誉編 日々 その4

俺の思っているようなことを口にすると、


『頭がお花畑の平和主義者だ』


とか言うのが必ずいるだろうが、それではなぜ、人間が大規模な全面戦争を回避するようになったのかの説明ができるのか?


局地的な紛争は確かにいまだに起こる。超大国が小国を相手に戦争を行うことはある。だが、超大国同士が全面戦争に突入することについてはとにかく避けようとするのは事実のはずだ。


たとえ、偶発的な衝突が起ころうとも、それを直接のきっかけにして戦争に突入することはない。


『仇を討つこと』を重視するのならば、そのまますぐに戦争に突入するんじゃないのか? たとえ結果として戦争になるとしてもギリギリまで戦争を回避しようとするのは何故なのか?


これは、超大国同士が戦争を行うことのリスクを知ったからじゃないのか?


戦争を避けるというのは、決して綺麗事じゃない。ドラスティックなまでに<実利>を追求すればこそ、たとえ個人の感情を脇においてでも戦争を回避するという判断が行われることもあるんだ。


『戦争を避けることこそが利になる』


と見做されるようになったんだよ。


野生の動物達は、相手を殲滅しようとは基本的にしない。その場にいたものについては皆殺しにしようともすることもあるかもしれないが、逃げたものをわざわざ追いかけてまでということはまずない。

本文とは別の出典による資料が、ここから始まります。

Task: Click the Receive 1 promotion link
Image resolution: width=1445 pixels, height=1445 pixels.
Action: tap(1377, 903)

これはまあ、その場にいないものまでどうこうしようという発想がそもそもないからとも言えにせよ、それによって必要以上に争わない仕組みとして成立してるんだろうなというのを、ここで暮らしてみて感じたよ。


だいたい、どんな戦争でもいつかは終わる。で、犠牲者の仇を討つために戦ってる奴は、停戦命令が出たらどうするんだ? 


『仇を討つために戦ってるんだ! 止めるな!!』


と言って戦い続けるのか?


それを考えるだけでも、


『犠牲者の仇を討つ』


なんてのは、戦意高揚のための詭弁に過ぎないことが分かるんじゃないのか?


『禍根を残さないためにも徹底的に叩くべきだ!!』


と主張する人間は、停戦についてどう考えてるんだ? 徹底的に叩く前に終わってるぞ?


戦争を主導している者達の都合で始まってそして終わる。個人の感情や感傷は、実際には考慮されない。<考慮しているフリ>が戦意高揚に利用されることがあるだけ。つまるところそれが戦争の正体だと俺は感じてる。

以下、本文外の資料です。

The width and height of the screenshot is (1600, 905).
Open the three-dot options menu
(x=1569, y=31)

人間以外の動物は引き際をわきまえてバランスをとろうとしているのに、<万物の霊長>を自称する人間が、動物より愚かな真似をしていていいのか?とは思うな。実際、だからこそたとえ建前ではあっても<戦争の放棄>を掲げているんだろうからな。




と、また話が少々逸れてしまったな。


まあとにかく、ほまれはパパニアンの習性に倣い、縄張り争いを仕掛けてきたボスを敢えて逃がした。


もし再びちょっかいをかけてきたとしても、その時はその時で同じように追い払うだけだろう。何度でも。


ただ、今回、情けない姿を晒したあちらのボスは、群れの中での信頼を失い、ちょうど台頭してきていた若い雄にボスの座を奪われて群れを追われる姿が、後日、監視用ドローンのカメラに捉えられていた。


縄張り争いを仕掛けておいて結果を出せなかった責任を取らされた形と言えるだろうか。


その<元ボス>がこの後、どのような運命をたどるかは分からない。おそらくはそう遠くないうちに<野垂れ死に>することになるんだろうが、それもまた摂理というものだろう。


ほまれだっていずれ年老いて力が衰え、ボスとしての役目を果たせなくなればボスの座を追われてと、同じ運命をたどることだって十分に有り得る。